昔は多かった禁足地も人間側のご都合で徐々に無くなりつつあります。

登山ブームは結構なことではありますが、山岳は自然界の法則がメインであると言うことを忘れてはならないのです。

今後数十年は遊びのつもりで山に向かうのであるなら止めた方が良い…。

それほど山岳を司る山神たちは怒りに満ちているのです。

登山者の横暴、身勝手なルール、マナーを守れない人間の浅はかさは、自然界の波長が受け入れがたい存在として公然と排除される運命にあります。

山岳保険に入っているから、山岳救助隊を呼べばいいから…と、人間の驕り高ぶりは山神たちの怒りを誘発しているのです。

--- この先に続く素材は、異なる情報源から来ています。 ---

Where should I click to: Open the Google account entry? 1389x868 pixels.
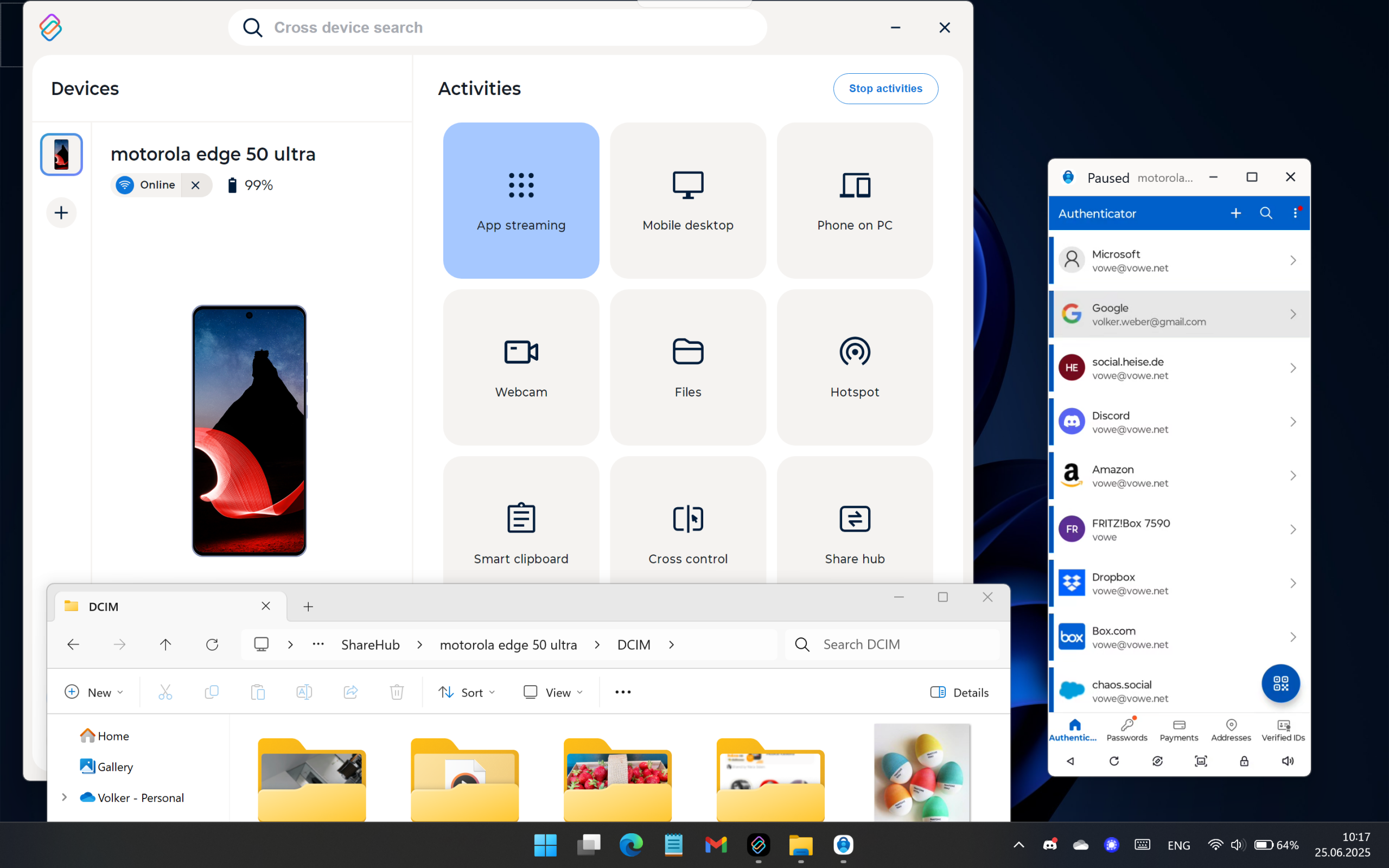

高山植物などの無闇な搾取や無碍な森林伐採などを繰り返し、食物連鎖や生々化育の自然バランスを崩した結果、山野にある森林から雄叫びに近い怒りの声が響いている。

その響きに感応して動植物は凶暴化しますし、地底のマグマも活発化するのであります。

つまり火山の噴火も元を辿れば人災であると言うことです。

マグマの中に宿るのは火竜神である。

意識を持つマグマであるからこそ火竜神は噴煙粉塵となり溶岩火砕流となって山岳浄化を果たすのです。

それでも山に向かうなら所轄の神社に詣で、自身の御霊鎮めと神々への感謝報恩を心静かに祈って致だきたい。

謙虚な心持ちの登山者であれば火竜山神は、その全行程を護り導いて下さるでしょう。

神々の怒りの矛先は、人格の未熟さを顧みない人間のエゴ(身勝手な驕り高ぶり)であります。